I hate the netgear wireless router here... the family is constantly asking me to reboot my computer because it keeps dropping the connection

Wireless works good but I dont want to be half way thru a high def video download and the connection gets dropped. It looks like running 150' of hard wire is my only choice but the fact that I have a cable line right there in my equipment rack that I cant use is driving me crazy and preventing me from running the ethernet wire...

Bob have you seen anything about those coax to ethenet adapters? Says its some type of plugin adapter that would then allow you to use your cable line for multiple internet connections.


----------



## bobgpsr (Apr 20, 2006)

Tommy said:


> Bob have you seen anything about those coax to ethenet adapters? Says its some type of plugin adapter that would then allow you to use your cable line for multiple internet connections.


No I have not but it should work just fine. Used to use 50 ohm coax for ethernet networks back in the 80's. Simple baluns like these?
http://www.computercablestore.com/detail.aspx?ID=7471

I would be sure to get the 75 ohm ones as coax for cable is 75 ohm. May need to also get F connector to BNC adapters. Also may need to isolate/disconnect that particular coax cable from the cable company's feed -- use the cable for the network only.

And then there are those power line to ethernet adapters. But the coax idea may be more reliable for a very long run.

Bob


----------



## JimP (May 18, 2006)

Tommy said:


> I hate the netgear wireless router here... the family is constantly asking me to reboot my computer because it keeps dropping the connection
> 
> Wireless works good but I dont want to be half way thru a high def video download and the connection gets dropped. It looks like running 150' of hard wire is my only choice but the fact that I have a cable line right there in my equipment rack that I cant use is driving me crazy and preventing me from running the ethernet wire...
> 
> Bob have you seen anything about those coax to ethenet adapters? Says its some type of plugin adapter that would then allow you to use your cable line for multiple internet connections.



Is placing another modem at your equipment rack an option?


----------



## Tommy (Apr 20, 2006)

JimP said:


> Is placing another modem at your equipment rack an option?


Hi Jim: Although I have been trying to puzzle out a way to do this, I know it is not something that is supported. There are these advertised adapter things that say you can do something similar but I dont know if I trust them or not


----------



## Tommy (Apr 20, 2006)

I ran a 100' ethernet wire over the weekend from my cable modem & router on 1st floor to my HT rack for a permenant connection. Setup was real easy and directions easy to follow.

It worked great. I updated the firmware and then sat down and enjoyed the new web enabled interactivity features available on the Blood Diamond disc.


----------



## Sonnie (Apr 11, 2006)

There's no way to do that remotely without having to run a cable huh? To bad Toshiba doesn't install a wireless card in these units.


----------



## mechman (Feb 8, 2007)

Sonnie,

I believe a wireless access point would do what your looking for. Just match it up to your router brand and wireless speed.


----------



## bobgpsr (Apr 20, 2006)

Sonnie said:


> There's no way to do that remotely without having to run a cable huh? To bad Toshiba doesn't install a wireless card in these units.

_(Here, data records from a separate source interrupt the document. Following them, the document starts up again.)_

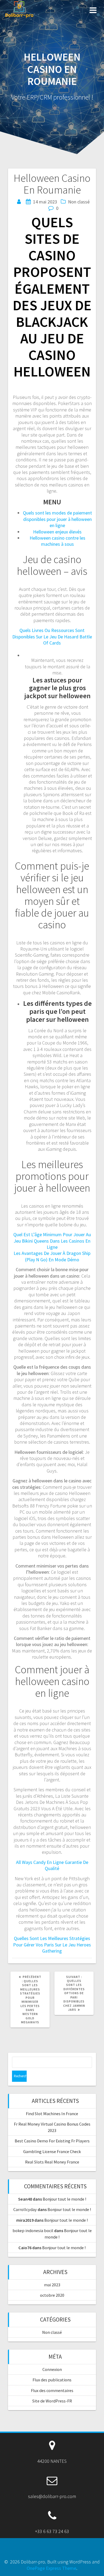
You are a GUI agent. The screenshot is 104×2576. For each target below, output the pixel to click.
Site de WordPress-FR (52, 2401)
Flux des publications (52, 2379)
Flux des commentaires (52, 2390)
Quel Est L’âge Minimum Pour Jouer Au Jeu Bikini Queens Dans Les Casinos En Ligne (52, 1240)
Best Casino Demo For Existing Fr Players (52, 2140)
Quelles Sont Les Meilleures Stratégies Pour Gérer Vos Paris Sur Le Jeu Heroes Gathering (52, 1944)
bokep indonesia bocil (33, 2230)
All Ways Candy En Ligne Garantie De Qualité (52, 1865)
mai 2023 (52, 2284)
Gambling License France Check (52, 2151)
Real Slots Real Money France (52, 2162)
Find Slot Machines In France (52, 2113)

There are AC powerline ethernet adapters that you can purchase as a pair. Or you can get a wireless Access point thingy, set it up on your PC or log onto it like a router to set it up, and then move it to the HD DVD player.


----------



## Tommy (Apr 20, 2006)

Sonnie, yes you can connect a wireless adapter rather easily. I opted for a hard line connection for several reason. 

1st The reception in my HT isnt the greatest even with my cell phone. 

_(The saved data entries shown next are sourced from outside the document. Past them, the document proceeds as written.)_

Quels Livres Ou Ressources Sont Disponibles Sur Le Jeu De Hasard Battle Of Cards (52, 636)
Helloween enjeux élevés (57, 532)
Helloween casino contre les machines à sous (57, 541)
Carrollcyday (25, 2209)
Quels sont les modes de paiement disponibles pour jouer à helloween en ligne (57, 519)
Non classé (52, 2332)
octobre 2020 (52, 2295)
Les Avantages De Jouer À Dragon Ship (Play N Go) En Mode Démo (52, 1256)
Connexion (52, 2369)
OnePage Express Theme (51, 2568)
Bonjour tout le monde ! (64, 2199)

2nd is speed, I dont care what they say I'm sure a hardwired connection will be faster then an wireless connection. 

3rd is future proofing, now I have a line right there for additional connections for other devices and my laptop all I will have to do is add a hub

4th since this will primarily be used for high def video files its safe to say they will be pretty large files. Dropped wireless connections are as frequent as my sprint cell phone. I dont want to keep redownloading large files over and over.... 

But yes I think a regular wireless adapter would have worked fine!

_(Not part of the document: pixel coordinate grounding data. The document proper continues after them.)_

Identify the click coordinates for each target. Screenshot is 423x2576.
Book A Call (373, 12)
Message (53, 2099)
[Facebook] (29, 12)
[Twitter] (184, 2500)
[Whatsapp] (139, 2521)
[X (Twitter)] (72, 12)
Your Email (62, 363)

I was trying to find away to use the cable line that is already present in my equipment rack. Unfortunatly I couldnt find a way to add a second cable modem without requesting and paying for a second ip address from the cable company.

Bob and I discussed the ethernet to coax adapters which are hardware devices that you plug in that supposedly then allows you to use your cable jacks for additional connections. I decided against this, one because it was more expensive then both other ways and more importantly there is a loss of quality/speed. Last I just didnt trust it not knowing a single person every using one of these....


----------



## Sonnie (Apr 11, 2006)

So the XA2 connects to the wireless Access Point and the Access Point communicates with the wireless Router, thus eliminate a long cable?


----------



## Tommy (Apr 20, 2006)

yes access point, wireless adapter, even the xbox wireless adapter.... it should all work.


----------



## Sonnie (Apr 11, 2006)

I thought wireless adapters needed drivers. What do I know?

We do have something that Xbox uses that I'll try.

If that fails... currently we have a Linksys Wireless-G Broadband Router - WRT54G, which is also a wireless access point. If I buy another one of these and place it out in the HT room, connect it to the XA2, it will communicate with the other WRT54G? :scratch: No doubt? It just does it?


----------



## mechman (Feb 8, 2007)

WRT54g is a router. I don't believe that it could be used as an access point. But I've never looked into it so... :huh:. If your Xbox hardware doesn't work, try one of these.

That will get you hooked up.


----------



## mechman (Feb 8, 2007)

I just googled "WRT54G as an access point" and I see it can be done. And it's cheaper so...:T


----------